REQUIREMENTS OF A SUCCESSFUL 1031 EXCHANGE

  1. The relinquished property and the replacement property must be held for business use or investment.  Almost any kind of real estate can be exchanged through a 1031 exchange except a primary residence or a “flip.” There are special rules that must be met in order for a vacation home to qualify.
    1. The new property must be identified within 45 days and acquired within 180 days of the closing of the old property. You are permitted to identify multiple properties using The Three Property Rule (identify up to three properties regardless of their combined fair market value) or the 200% Value Rule (if identifying four or more properties, their combined value must be 200% or less than the value of the relinquished property).
    1. Legal title to the relinquished and replacement properties must be held in the same owner.
    1. The replacement property must be of equal or greater value and equity than the relinquished property. A trade down in either equity or value is taxed dollar for dollar.
    1. A Qualified Intermediary (QI) is needed to facilitate the transaction. The QI prepares all required exchange documentation, provides written reminders of time deadlines, coordinates details with all parties and holds exchange proceeds in exchange account until the replacement property is acquired.
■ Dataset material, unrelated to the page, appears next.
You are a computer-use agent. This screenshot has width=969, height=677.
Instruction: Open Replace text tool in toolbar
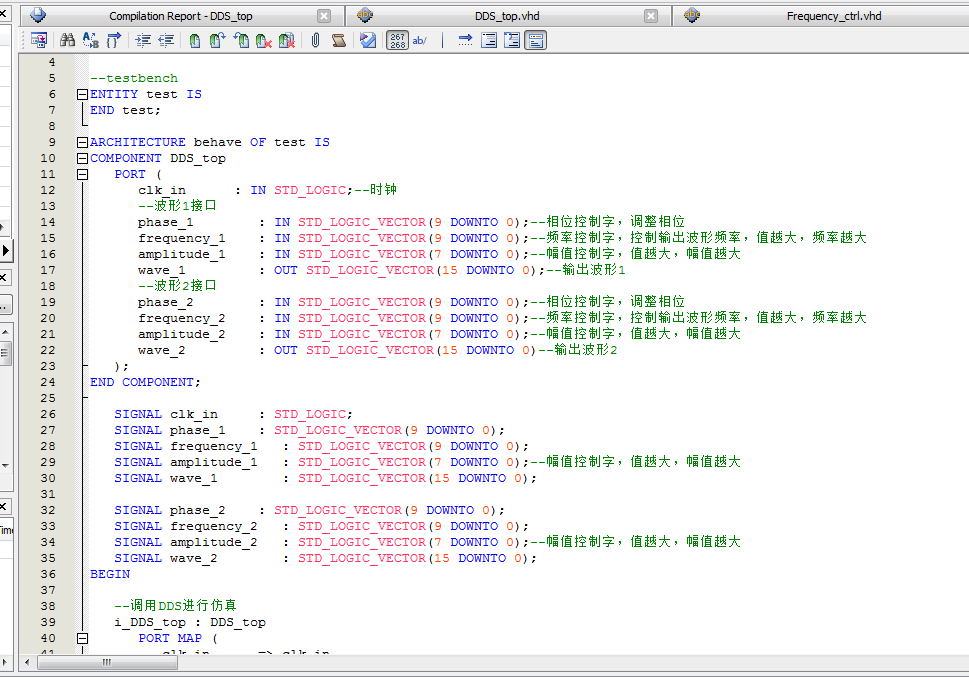[x=90, y=40]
10 STEPS TO TAX SAVINGS WITH A 1031 EXCHANGE

  1. Sign Listing Agreement to sell relinquished property.
  2. Sign Agreement of Sale with Buyer.
  3. Retain Qualified Intermediary (QI).
  4. QI prepares documents and provides closing agent with instructions to ensure closing documents the exchange properly.
  5. Closing takes place and proceeds are forwarded to QI and placed into exchange account.
  6. The 45-Day Identification Period and 180-Exchange Period begin.
  7. Identify replacement properties to QI. Typically the QI will provide a form letter and instructions to keep this step of the exchange easy.
  8. Sign Agreement of Sale for replacement property and use exchange proceeds for earnest money deposit. 
  9. QI provides closing/escrow officer with instructions and transfers exchange funds.
  10. Replacement property is acquired and the exchange is complete.